§ Data for this task:
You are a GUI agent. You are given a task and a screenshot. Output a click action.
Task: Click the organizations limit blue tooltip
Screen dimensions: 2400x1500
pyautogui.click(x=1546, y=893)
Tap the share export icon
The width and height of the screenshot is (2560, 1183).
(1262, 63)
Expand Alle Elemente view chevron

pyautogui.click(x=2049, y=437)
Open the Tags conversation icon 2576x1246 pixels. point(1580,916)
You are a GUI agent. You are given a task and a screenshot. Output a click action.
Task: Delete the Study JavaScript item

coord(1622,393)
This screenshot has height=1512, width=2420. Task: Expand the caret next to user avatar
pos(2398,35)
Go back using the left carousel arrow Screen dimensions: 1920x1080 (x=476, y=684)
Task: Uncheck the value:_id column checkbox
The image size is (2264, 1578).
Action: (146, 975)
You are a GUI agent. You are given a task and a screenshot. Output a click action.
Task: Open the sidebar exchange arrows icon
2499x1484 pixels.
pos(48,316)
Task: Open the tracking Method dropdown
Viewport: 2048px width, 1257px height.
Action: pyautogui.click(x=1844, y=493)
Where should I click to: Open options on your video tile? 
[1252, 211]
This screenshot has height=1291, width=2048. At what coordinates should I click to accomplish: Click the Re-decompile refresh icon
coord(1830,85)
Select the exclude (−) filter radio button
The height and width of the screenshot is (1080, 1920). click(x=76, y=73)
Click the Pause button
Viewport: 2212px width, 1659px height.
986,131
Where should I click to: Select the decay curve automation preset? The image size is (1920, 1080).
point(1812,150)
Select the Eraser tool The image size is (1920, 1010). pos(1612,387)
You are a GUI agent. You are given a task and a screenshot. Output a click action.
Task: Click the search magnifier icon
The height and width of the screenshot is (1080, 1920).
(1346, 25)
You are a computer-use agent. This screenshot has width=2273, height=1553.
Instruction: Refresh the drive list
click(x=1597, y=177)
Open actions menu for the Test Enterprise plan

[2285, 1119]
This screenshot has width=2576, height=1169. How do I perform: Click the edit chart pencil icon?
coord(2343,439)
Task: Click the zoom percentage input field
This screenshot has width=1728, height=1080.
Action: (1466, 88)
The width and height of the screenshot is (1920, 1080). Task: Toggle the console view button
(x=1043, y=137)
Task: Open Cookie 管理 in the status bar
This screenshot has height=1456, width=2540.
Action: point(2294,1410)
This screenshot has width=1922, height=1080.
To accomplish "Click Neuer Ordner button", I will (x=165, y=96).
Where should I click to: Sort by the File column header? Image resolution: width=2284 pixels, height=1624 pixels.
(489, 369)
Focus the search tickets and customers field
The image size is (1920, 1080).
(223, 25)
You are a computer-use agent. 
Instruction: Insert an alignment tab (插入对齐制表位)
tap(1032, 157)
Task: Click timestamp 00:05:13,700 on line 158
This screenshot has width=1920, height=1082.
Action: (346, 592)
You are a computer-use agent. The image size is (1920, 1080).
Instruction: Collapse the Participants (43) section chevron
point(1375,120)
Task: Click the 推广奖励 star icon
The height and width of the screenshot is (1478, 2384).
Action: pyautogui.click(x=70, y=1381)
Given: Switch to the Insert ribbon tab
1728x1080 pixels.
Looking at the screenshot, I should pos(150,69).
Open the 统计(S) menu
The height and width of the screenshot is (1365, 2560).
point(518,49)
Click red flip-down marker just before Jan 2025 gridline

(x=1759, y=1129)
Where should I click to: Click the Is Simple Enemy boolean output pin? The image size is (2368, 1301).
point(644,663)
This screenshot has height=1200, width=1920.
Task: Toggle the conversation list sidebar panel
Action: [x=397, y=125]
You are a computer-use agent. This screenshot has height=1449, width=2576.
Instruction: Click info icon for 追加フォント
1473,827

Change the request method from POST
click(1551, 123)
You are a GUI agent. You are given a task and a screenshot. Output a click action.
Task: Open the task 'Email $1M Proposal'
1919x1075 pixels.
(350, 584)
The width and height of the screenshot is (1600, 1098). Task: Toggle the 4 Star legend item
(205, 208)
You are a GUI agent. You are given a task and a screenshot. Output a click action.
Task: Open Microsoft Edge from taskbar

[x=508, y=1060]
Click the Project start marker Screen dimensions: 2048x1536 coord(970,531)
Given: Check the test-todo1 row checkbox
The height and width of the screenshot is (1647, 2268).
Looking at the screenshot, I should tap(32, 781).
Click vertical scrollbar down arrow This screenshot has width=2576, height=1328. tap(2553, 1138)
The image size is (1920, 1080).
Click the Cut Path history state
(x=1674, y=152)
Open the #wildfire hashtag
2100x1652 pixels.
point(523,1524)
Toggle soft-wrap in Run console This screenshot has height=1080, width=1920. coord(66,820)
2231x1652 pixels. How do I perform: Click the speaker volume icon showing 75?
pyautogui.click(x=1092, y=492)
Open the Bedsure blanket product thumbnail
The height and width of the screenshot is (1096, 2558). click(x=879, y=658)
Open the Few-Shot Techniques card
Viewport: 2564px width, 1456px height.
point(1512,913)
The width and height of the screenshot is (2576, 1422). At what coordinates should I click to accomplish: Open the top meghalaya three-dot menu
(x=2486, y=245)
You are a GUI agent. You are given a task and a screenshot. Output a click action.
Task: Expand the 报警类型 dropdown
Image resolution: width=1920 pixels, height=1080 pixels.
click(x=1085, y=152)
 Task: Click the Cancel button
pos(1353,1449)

§ Task brief: Copy every entry exactly. Leave nothing out.

§ Answer to the exercise:
You are a GUI agent. You are given a task and a screenshot. Output a click action.
Task: Click the organizations limit blue tooltip
Screen dimensions: 2400x1500
pyautogui.click(x=1546, y=893)
Tap the share export icon
The width and height of the screenshot is (2560, 1183).
(1262, 63)
Expand Alle Elemente view chevron

pyautogui.click(x=2049, y=437)
Open the Tags conversation icon 2576x1246 pixels. point(1580,916)
You are a GUI agent. You are given a task and a screenshot. Output a click action.
Task: Delete the Study JavaScript item

coord(1622,393)
This screenshot has height=1512, width=2420. Task: Expand the caret next to user avatar
pos(2398,35)
Go back using the left carousel arrow Screen dimensions: 1920x1080 (x=476, y=684)
Task: Uncheck the value:_id column checkbox
The image size is (2264, 1578).
Action: (146, 975)
You are a GUI agent. You are given a task and a screenshot. Output a click action.
Task: Open the sidebar exchange arrows icon
2499x1484 pixels.
pos(48,316)
Task: Open the tracking Method dropdown
Viewport: 2048px width, 1257px height.
Action: pyautogui.click(x=1844, y=493)
Where should I click to: Open options on your video tile? 
[1252, 211]
This screenshot has height=1291, width=2048. At what coordinates should I click to accomplish: Click the Re-decompile refresh icon
coord(1830,85)
Select the exclude (−) filter radio button
The height and width of the screenshot is (1080, 1920). click(x=76, y=73)
Click the Pause button
Viewport: 2212px width, 1659px height.
986,131
Where should I click to: Select the decay curve automation preset? The image size is (1920, 1080).
point(1812,150)
Select the Eraser tool The image size is (1920, 1010). pos(1612,387)
You are a GUI agent. You are given a task and a screenshot. Output a click action.
Task: Click the search magnifier icon
The height and width of the screenshot is (1080, 1920).
(1346, 25)
You are a computer-use agent. This screenshot has width=2273, height=1553.
Instruction: Refresh the drive list
click(x=1597, y=177)
Open actions menu for the Test Enterprise plan

[2285, 1119]
This screenshot has width=2576, height=1169. How do I perform: Click the edit chart pencil icon?
coord(2343,439)
Task: Click the zoom percentage input field
This screenshot has width=1728, height=1080.
Action: (1466, 88)
The width and height of the screenshot is (1920, 1080). Task: Toggle the console view button
(x=1043, y=137)
Task: Open Cookie 管理 in the status bar
This screenshot has height=1456, width=2540.
Action: point(2294,1410)
This screenshot has width=1922, height=1080.
To accomplish "Click Neuer Ordner button", I will (x=165, y=96).
Where should I click to: Sort by the File column header? Image resolution: width=2284 pixels, height=1624 pixels.
(489, 369)
Focus the search tickets and customers field
The image size is (1920, 1080).
(223, 25)
You are a computer-use agent. 
Instruction: Insert an alignment tab (插入对齐制表位)
tap(1032, 157)
Task: Click timestamp 00:05:13,700 on line 158
This screenshot has width=1920, height=1082.
Action: (346, 592)
You are a computer-use agent. The image size is (1920, 1080).
Instruction: Collapse the Participants (43) section chevron
point(1375,120)
Task: Click the 推广奖励 star icon
The height and width of the screenshot is (1478, 2384).
Action: pyautogui.click(x=70, y=1381)
Given: Switch to the Insert ribbon tab
1728x1080 pixels.
Looking at the screenshot, I should pos(150,69).
Open the 统计(S) menu
The height and width of the screenshot is (1365, 2560).
point(518,49)
Click red flip-down marker just before Jan 2025 gridline

(x=1759, y=1129)
Where should I click to: Click the Is Simple Enemy boolean output pin? The image size is (2368, 1301).
point(644,663)
This screenshot has height=1200, width=1920.
Task: Toggle the conversation list sidebar panel
Action: [x=397, y=125]
You are a computer-use agent. This screenshot has height=1449, width=2576.
Instruction: Click info icon for 追加フォント
1473,827

Change the request method from POST
click(1551, 123)
You are a GUI agent. You are given a task and a screenshot. Output a click action.
Task: Open the task 'Email $1M Proposal'
1919x1075 pixels.
(350, 584)
The width and height of the screenshot is (1600, 1098). Task: Toggle the 4 Star legend item
(205, 208)
You are a GUI agent. You are given a task and a screenshot. Output a click action.
Task: Open Microsoft Edge from taskbar

[x=508, y=1060]
Click the Project start marker Screen dimensions: 2048x1536 coord(970,531)
Given: Check the test-todo1 row checkbox
The height and width of the screenshot is (1647, 2268).
Looking at the screenshot, I should tap(32, 781).
Click vertical scrollbar down arrow This screenshot has width=2576, height=1328. tap(2553, 1138)
The image size is (1920, 1080).
Click the Cut Path history state
(x=1674, y=152)
Open the #wildfire hashtag
2100x1652 pixels.
point(523,1524)
Toggle soft-wrap in Run console This screenshot has height=1080, width=1920. coord(66,820)
2231x1652 pixels. How do I perform: Click the speaker volume icon showing 75?
pyautogui.click(x=1092, y=492)
Open the Bedsure blanket product thumbnail
The height and width of the screenshot is (1096, 2558). click(x=879, y=658)
Open the Few-Shot Techniques card
Viewport: 2564px width, 1456px height.
point(1512,913)
The width and height of the screenshot is (2576, 1422). At what coordinates should I click to accomplish: Open the top meghalaya three-dot menu
(x=2486, y=245)
You are a GUI agent. You are given a task and a screenshot. Output a click action.
Task: Expand the 报警类型 dropdown
Image resolution: width=1920 pixels, height=1080 pixels.
click(x=1085, y=152)
 Task: Click the Cancel button
pos(1353,1449)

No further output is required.